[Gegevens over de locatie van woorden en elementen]

════════

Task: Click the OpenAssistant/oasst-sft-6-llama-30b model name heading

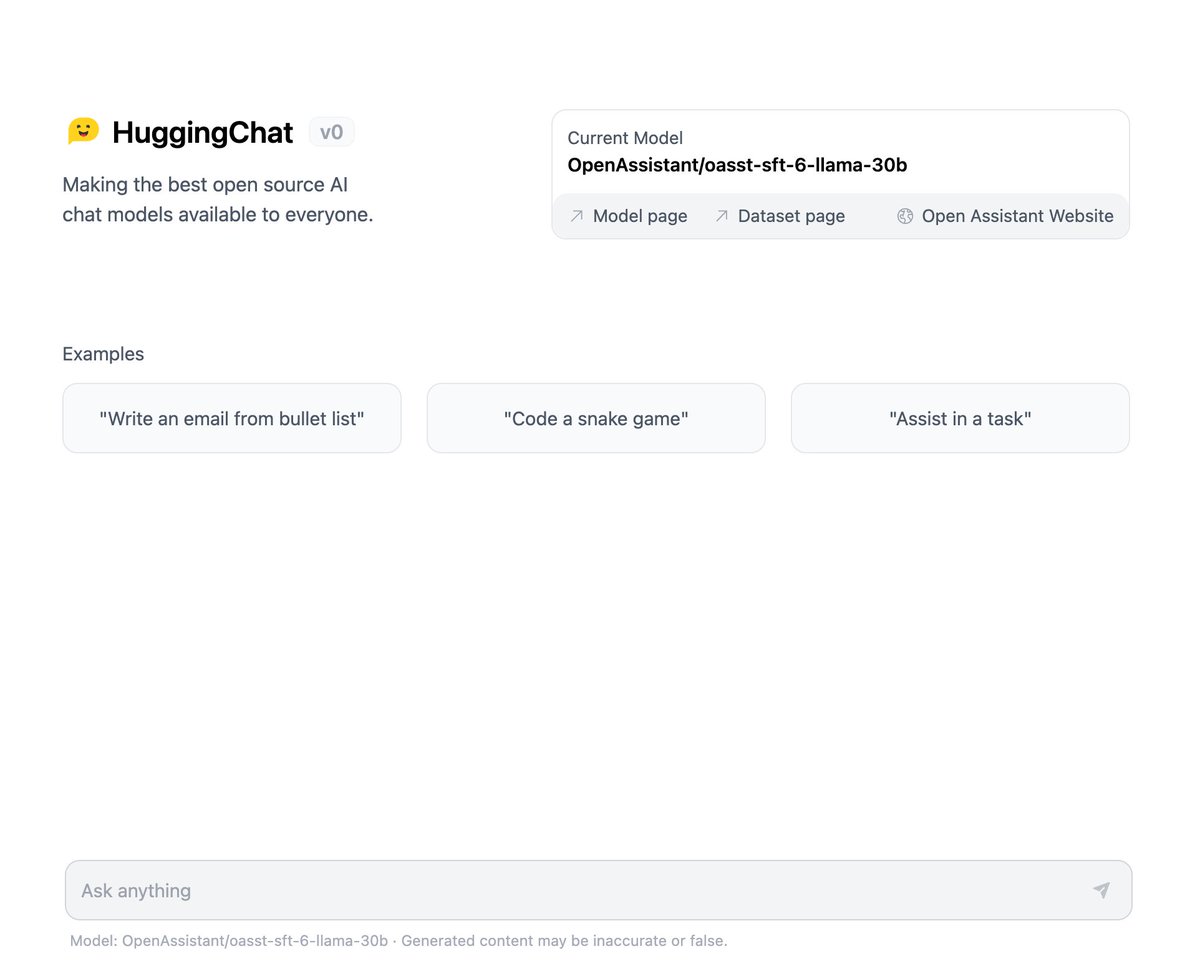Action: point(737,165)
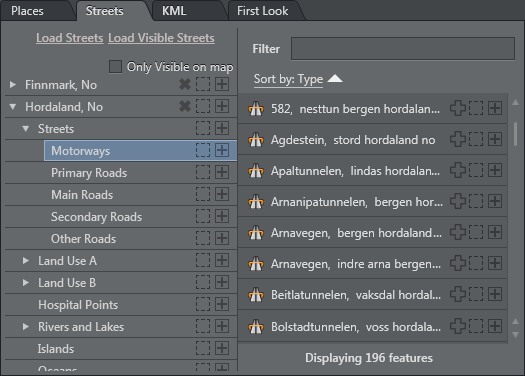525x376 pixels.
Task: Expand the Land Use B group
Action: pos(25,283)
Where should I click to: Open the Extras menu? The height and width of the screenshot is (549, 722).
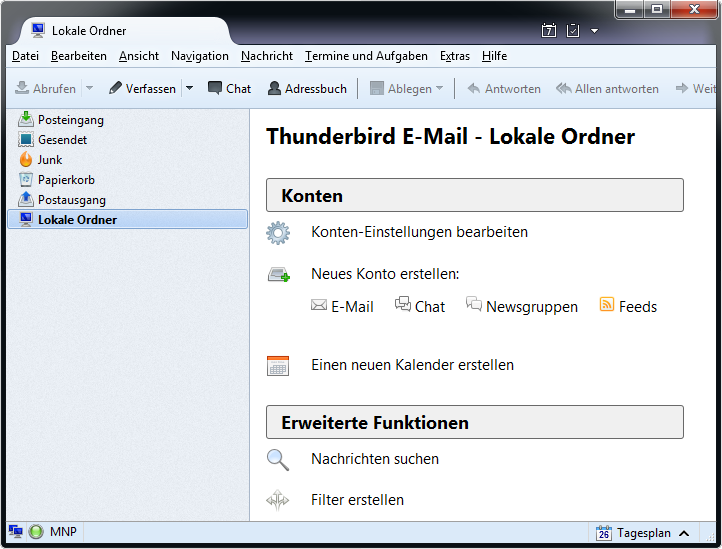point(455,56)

════════

Eisen opdracht ->
Schrijf alle regels uit het materiaal hierboven woord voor woord over, zonder de afbeeldingen.

Resultaat oefening ->
Task: Click the OpenAssistant/oasst-sft-6-llama-30b model name heading

Action: point(737,165)
525x376 pixels.
Task: Expand the Land Use B group
Action: pos(25,283)
Where should I click to: Open the Extras menu? The height and width of the screenshot is (549, 722).
point(455,56)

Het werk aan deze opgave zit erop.